START Records shown
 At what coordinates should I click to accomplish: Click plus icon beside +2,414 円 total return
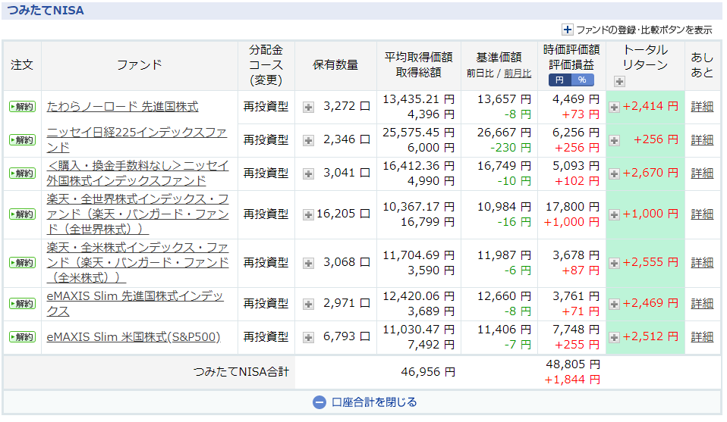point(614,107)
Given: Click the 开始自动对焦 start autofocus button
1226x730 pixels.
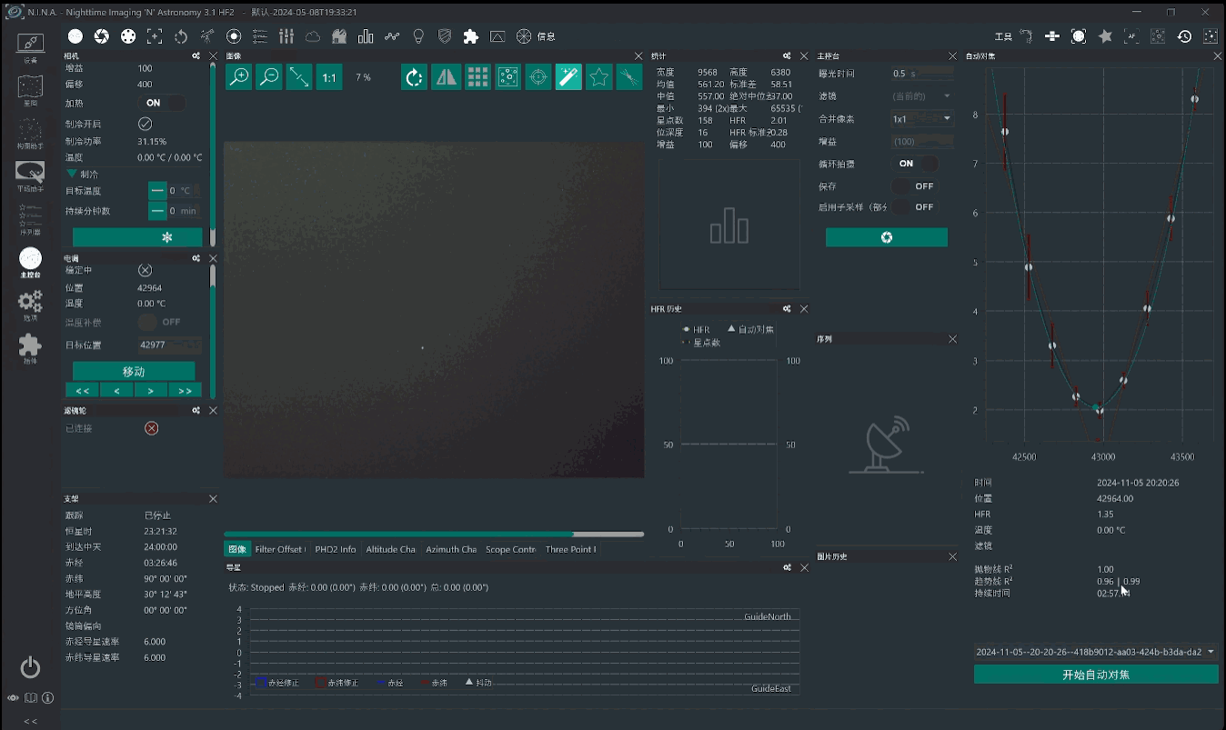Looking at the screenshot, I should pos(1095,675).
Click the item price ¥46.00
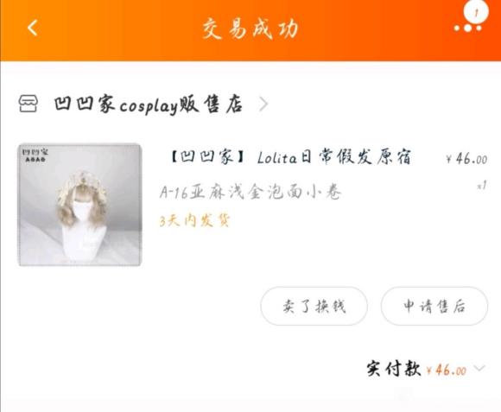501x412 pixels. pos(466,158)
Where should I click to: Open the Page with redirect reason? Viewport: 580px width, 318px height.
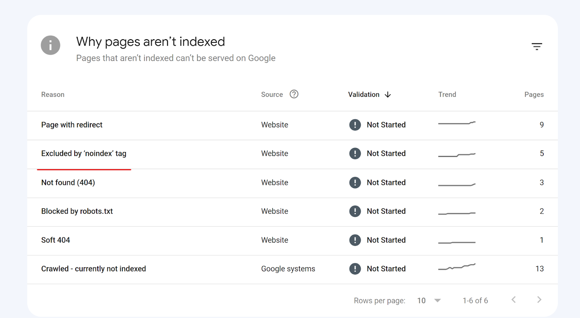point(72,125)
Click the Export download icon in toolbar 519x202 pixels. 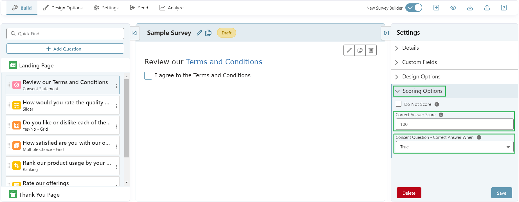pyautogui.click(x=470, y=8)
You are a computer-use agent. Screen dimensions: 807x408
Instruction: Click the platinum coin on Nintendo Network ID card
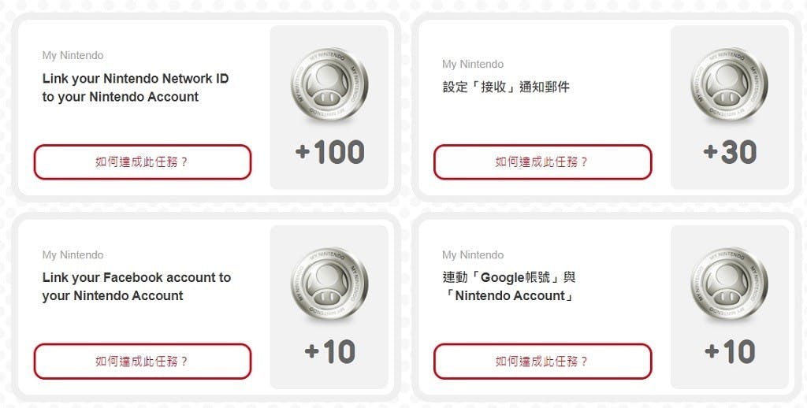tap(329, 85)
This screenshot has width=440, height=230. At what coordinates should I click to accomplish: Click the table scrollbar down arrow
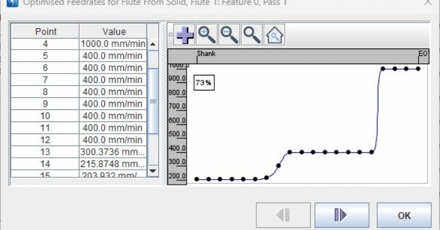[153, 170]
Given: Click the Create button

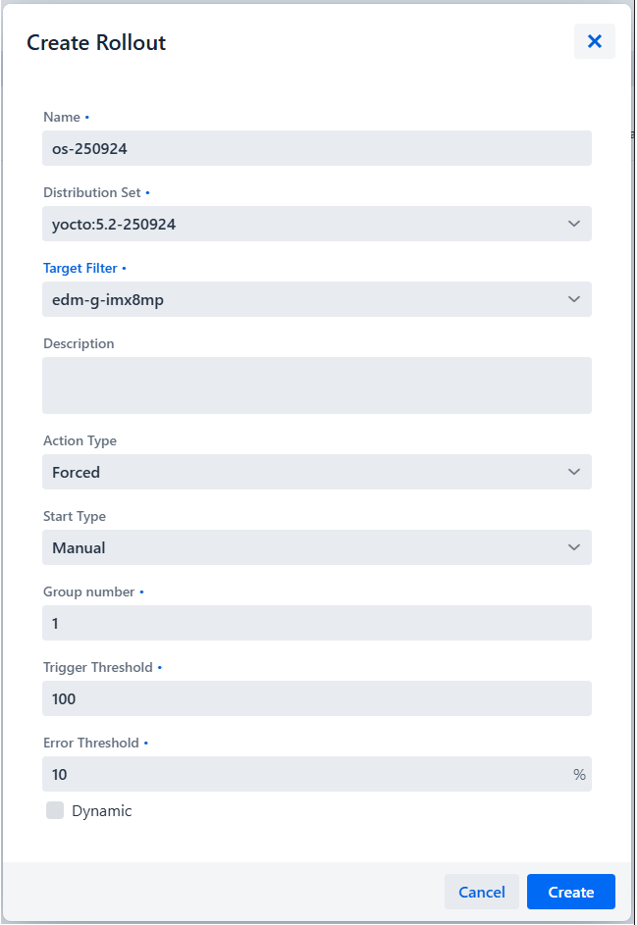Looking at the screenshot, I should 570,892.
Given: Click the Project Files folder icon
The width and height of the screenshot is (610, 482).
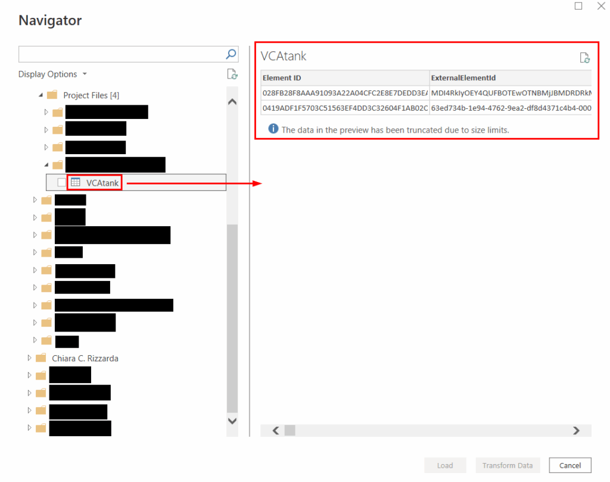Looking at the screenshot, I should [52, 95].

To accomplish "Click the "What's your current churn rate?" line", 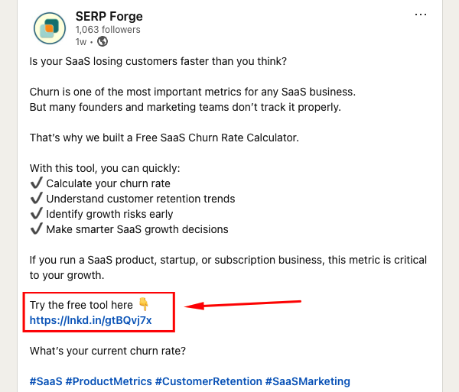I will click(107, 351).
END Records shown
START Records shown
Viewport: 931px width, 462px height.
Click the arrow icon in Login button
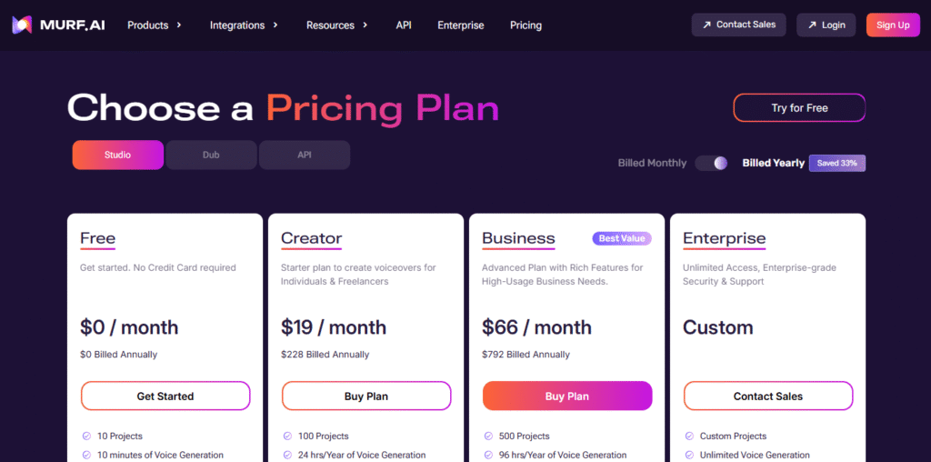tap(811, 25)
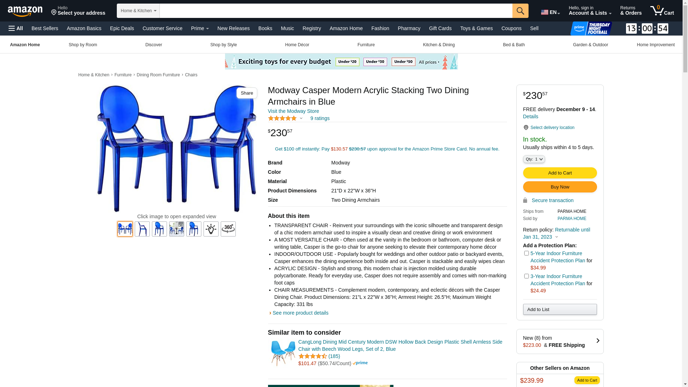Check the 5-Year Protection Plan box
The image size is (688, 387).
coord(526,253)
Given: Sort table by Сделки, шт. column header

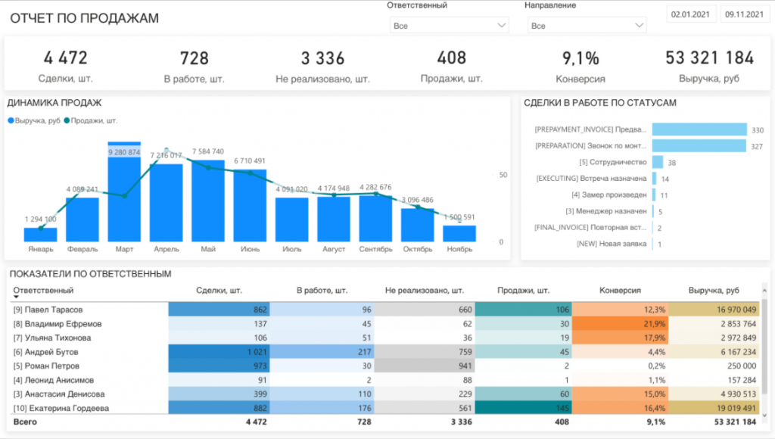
END Records shown
§ **The task**
From the listing above, restate verbatim the lines running from the one with "Viewport: 931px width, 462px height." through the one with "Given: Sort table", inclusive, but not the pictures.

§ **Written solution**
Viewport: 931px width, 462px height.
Click the arrow icon in Login button
tap(811, 25)
Check the 5-Year Protection Plan box
The image size is (688, 387).
coord(526,253)
Given: Sort table by Сделки, шт. column header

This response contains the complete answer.